Required work: Could you return all of the entries below exactly, minus the pictures?

(Stored items)
------------

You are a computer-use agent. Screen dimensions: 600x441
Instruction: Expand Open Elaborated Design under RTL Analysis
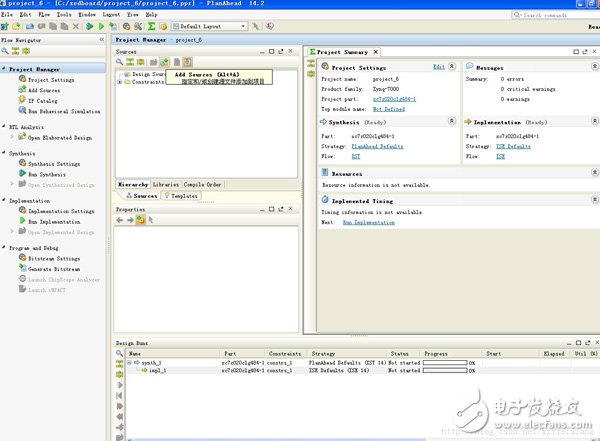(12, 136)
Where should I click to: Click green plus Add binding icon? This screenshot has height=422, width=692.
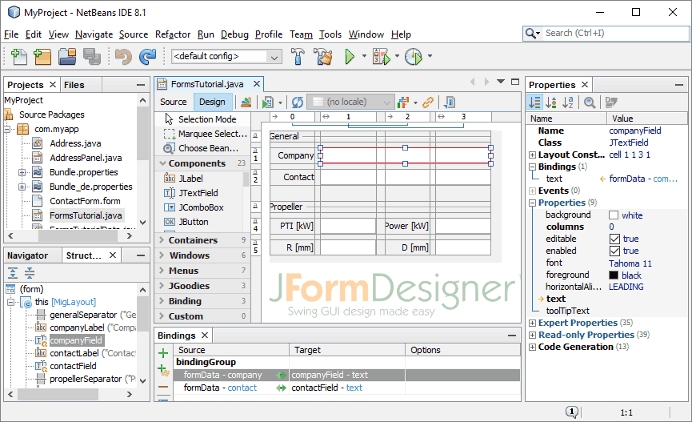click(x=163, y=353)
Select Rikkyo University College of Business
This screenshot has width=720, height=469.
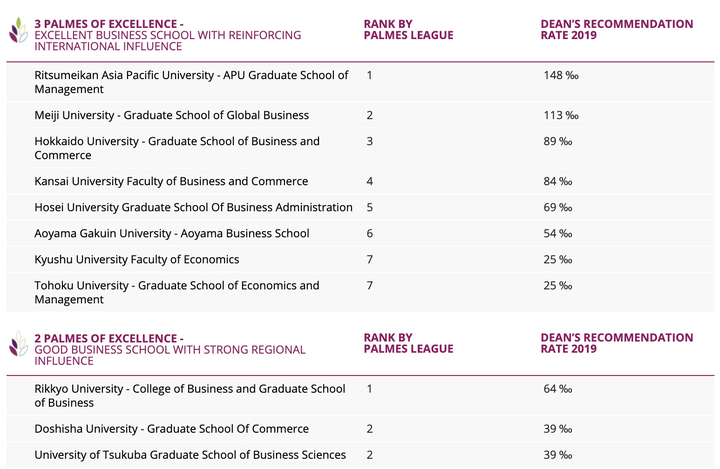(189, 395)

------------

Answer to the problem:
You are a computer-use agent. Screen dimensions: 600x441
Instruction: Expand Open Elaborated Design under RTL Analysis
(12, 136)
Where should I click to: Click green plus Add binding icon? This screenshot has height=422, width=692.
click(x=163, y=353)
Select Rikkyo University College of Business
This screenshot has width=720, height=469.
(189, 395)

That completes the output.